Consider the method by which potential recipients of venture capital are screened. In one year, a typical US venture-capital company can expect to be bombarded by 500 professionally drafted investment proposals, from which a choice of five or six might eventually be made.

Not in Japan. ``It is totally against the Japanese nature to go around asking for something like venture capital,'' says Kenichi Ohmae, managing director of McKinsey & Co.'s Tokyo office. Some venture funds have gone begging in recent years. As a result, many Japanese venture-capital firms have had to hit the streets looking for prospects.
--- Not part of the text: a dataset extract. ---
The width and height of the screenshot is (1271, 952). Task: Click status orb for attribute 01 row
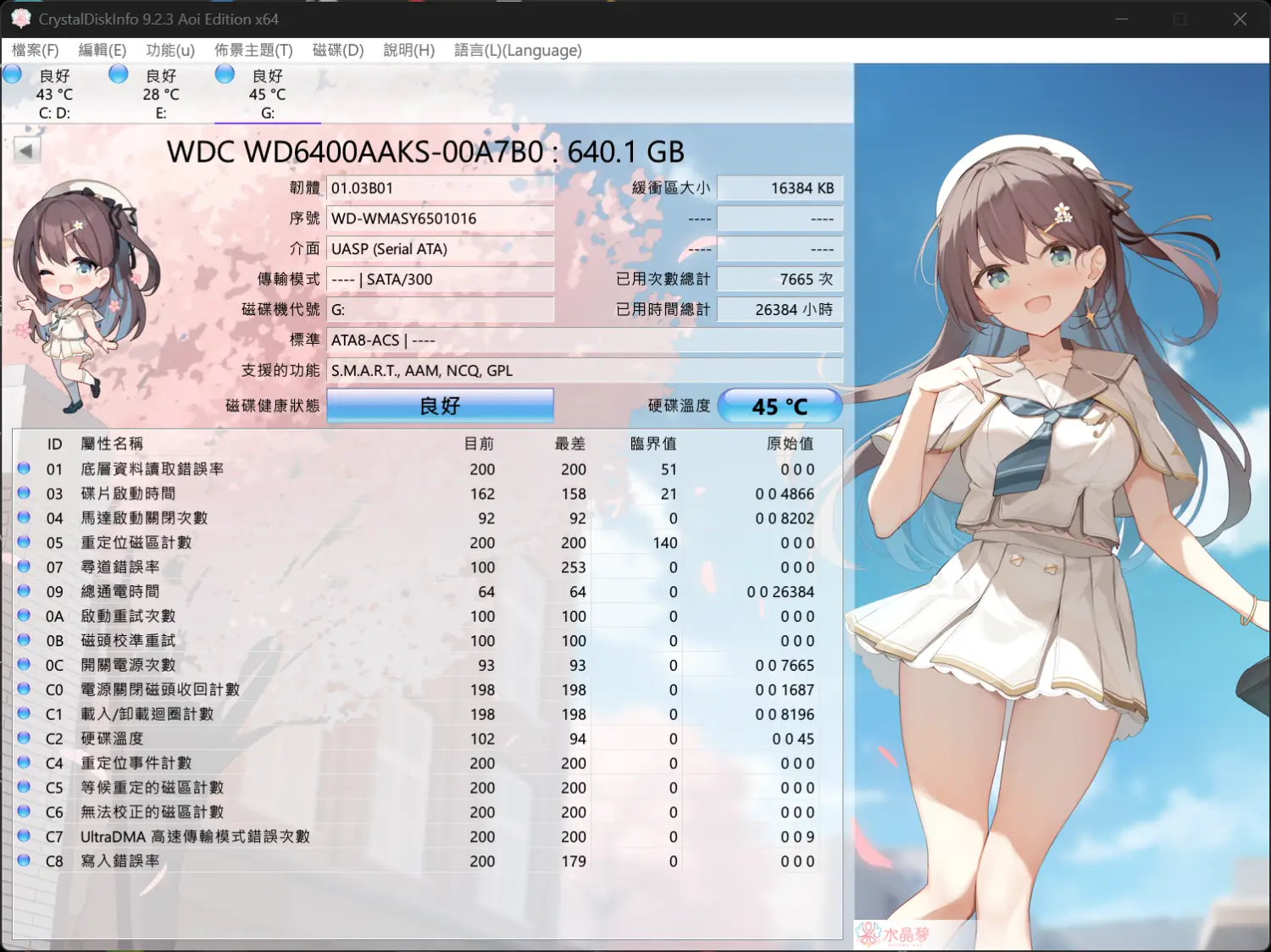(24, 468)
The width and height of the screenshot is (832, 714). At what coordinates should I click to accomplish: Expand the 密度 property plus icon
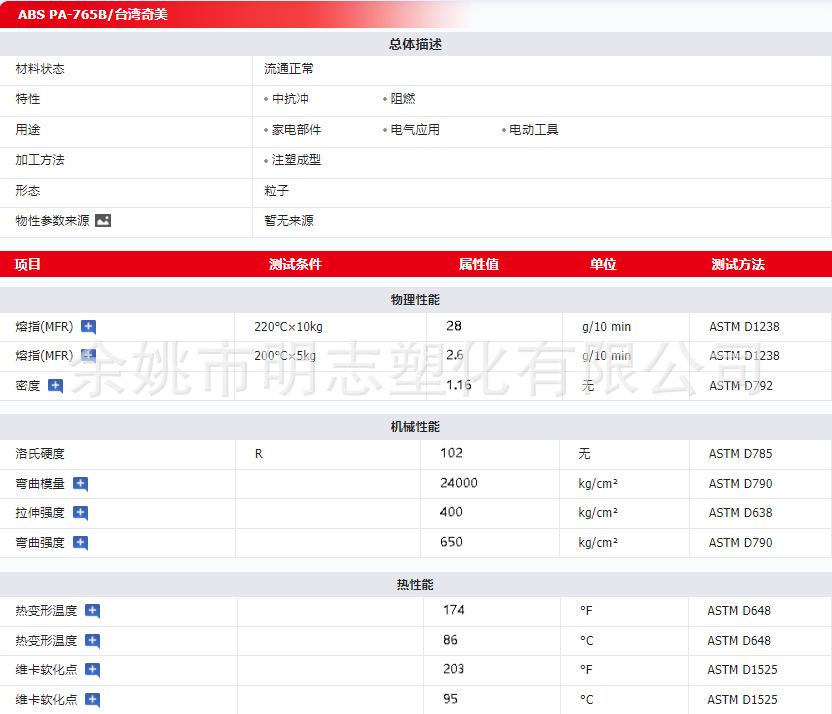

But since there is a dearth of specialists in small-company financing, analysts say that company choices nearly always err on the conservative side. In the US, venture capital almost always means seed capital -- funds provided to bring a company from theory to reality. But in Japan, observers say the overwhelming majority of venture-capital investments are devoted to so-called mezzanine-type companies a few years away from stock market listing.

This coincides nicely with the nature of many of the venture-capital firms; many are connected with securities houses. Jafco, for example, is a wholly owned subsidiary of Nomura Securities, the large Tokyo brokerage firm. Thus, says Jafco's Mr. Nishizawa, ``Venture-capital firms are set up so that the parent company can underwrite the new firm's shares when it decides to go public.''

That type of motive doesn't sell well with many entrepreneurs, who often resent the fair-weather attitude of venture-capital firms. ``They're vultures,'' says Kazuhiro Nishii, the young cofounder of Ascii Corporation, a successful Tokyo software and publishing company. Mr. Nishii recounts how no investor would pay any attention to him when he started. Once his company got off the ground, though, he had to ``fight them off right and left.''

A few venture-capital companies have been created to match the classic American mold, but they run into their own problems. The average Japanese businessman, it appears, is simply not conditioned for the give-and-take of US-style venture capitalism.

Dr. Ayukawa, the Tokyo venture capitalist, who was educated at the Massachusetts Institute of Technology, started his Techno-Venture Ltd. to provide the sort of financing and managerial expertise he thought were lacking in Japan. Would-be venture-capital recipients come to him, in classic American fashion, rather than the other way around.

Yet all too often, Ayukawa says, Japanese small-business men aren't prepared for what is coming. ``I ask them for a business plan -- their long-term strategy, sales plans, cash-flow estimates, all the standard items. They don't want to tell me, and then, of course, we can't do business.''

None of which is to suggest that US-style venture capital will not find its way into the mainstream of the Japanese financial industry. The Japanese government has been working actively toward that end. The trade ministry is trying to egg banks on to provide loans or nascent high-technology firms by providing loan guarantees. It is also promoting ``technology plazas,'' where small-business men can meet to pool new ideas and sometimes embark on joint development of new products. The small business has a strong heritage in Japan. And Tokyo may well be the ``mom-and-pop establishment'' capital of the industrial world.